The FICCI Show

October 13th, 2008 by Mike SchoenfeldMike Schoenfeld

It isn’t every day you see a Duke billboard on Tansen Marg in downtown New Delhi:

Billboard in front of FICCI building, New Delhi

Billboard in front of FICCI building, New Delhi

But today was Duke day at FICCI featuring President Brodhead’s appearance before more than 50 leading educators, journalists and business executives. FICCI is India’s oldest and largest business organization, with a membership of more than 1,500 individual corporations and 500 chambers of commerce. Founded in 1927 at the urging of Mahatma Gandhi, FICCI has a longstanding role in promoting higher education in India. Recent speakers have included the presidents of Stanford and Harvard, as well as the chancellor of Oxford, and the president of Yale is scheduled to visit to next month.

FICCI also has a decidedly Blue Devil tinge to it: the secretary general, Amit Mitra, received his master’s and Ph.D. in economics from Duke in the late 1970’s (and was even sporting a Fuqua School of Business tie today) and several Duke alumni and parents are members of the prestigious group. Fuqua alumnus Shivender Singh, CEO of Fortis Healthcare Limited and chairman of the FICCI health group, introduced President Brodhead for remarks and what turned out to be a spirited question and answer session:

(l to r) Amit Mitra, Richard Brodhead, Shvender Singh

(l to r) Amit Mitra, Richard Brodhead, Shivender Singh

The guests included academic leaders from business, engineering and medical schools, journalists, government officials and business leaders, and their questions reflected their intense fascination with, and appreciation for, American higher education. India’s college and university system, while large in terms of enrollment, is still evolving and is under constant pressure for funding. The participants in the roundtable were curious about American — and Duke — answers to issues such as improving primary and secondary opportunities for the least advantaged students, addressing “reservations,” the system of quotas in India that ensures that all social and economic groups are represented at the nation’s universities, encouraging civic engagement through programs like DukeEngage, distance learning, and Duke’s interest in exploring biomedical research opportunities with Indian medical schools.
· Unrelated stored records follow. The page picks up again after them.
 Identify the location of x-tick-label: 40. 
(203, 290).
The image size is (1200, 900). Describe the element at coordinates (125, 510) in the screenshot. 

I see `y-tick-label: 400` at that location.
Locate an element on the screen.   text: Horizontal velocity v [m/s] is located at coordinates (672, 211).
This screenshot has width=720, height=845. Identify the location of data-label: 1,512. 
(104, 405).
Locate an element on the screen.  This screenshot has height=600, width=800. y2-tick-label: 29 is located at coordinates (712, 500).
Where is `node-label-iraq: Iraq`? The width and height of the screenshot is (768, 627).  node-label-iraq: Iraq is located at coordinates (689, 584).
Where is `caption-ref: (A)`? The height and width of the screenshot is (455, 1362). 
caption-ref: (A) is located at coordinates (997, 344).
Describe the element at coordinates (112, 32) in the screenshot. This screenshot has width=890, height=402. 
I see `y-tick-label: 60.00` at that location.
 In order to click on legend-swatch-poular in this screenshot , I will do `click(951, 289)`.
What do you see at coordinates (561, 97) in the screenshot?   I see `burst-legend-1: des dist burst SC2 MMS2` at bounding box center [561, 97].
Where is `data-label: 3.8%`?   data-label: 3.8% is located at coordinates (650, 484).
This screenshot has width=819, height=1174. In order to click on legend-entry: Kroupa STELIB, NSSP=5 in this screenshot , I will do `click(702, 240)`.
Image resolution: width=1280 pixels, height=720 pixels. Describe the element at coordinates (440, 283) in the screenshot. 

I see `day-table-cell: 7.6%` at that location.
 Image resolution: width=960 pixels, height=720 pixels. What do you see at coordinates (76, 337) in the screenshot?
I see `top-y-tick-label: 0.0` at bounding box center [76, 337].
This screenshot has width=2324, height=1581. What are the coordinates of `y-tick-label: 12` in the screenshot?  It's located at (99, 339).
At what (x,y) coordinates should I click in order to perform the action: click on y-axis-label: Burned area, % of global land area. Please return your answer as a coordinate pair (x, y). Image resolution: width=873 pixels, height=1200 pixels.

In all, a spirited conversation — dialogue, really — which could have gone on much longer than the 90 minutes allotted to it.

Before concluding the meeting, Dr. Mitra (pictured here with Fuqua Associate Dean Gordon Soenksen):


reminisced about his former economics professors and told an interesting and amusing story about the visit of his mother’s guru, a long haired and bearded physicist, to the Duke Chapel. I can’t begin to do that one justice, except to say the crowd loved it.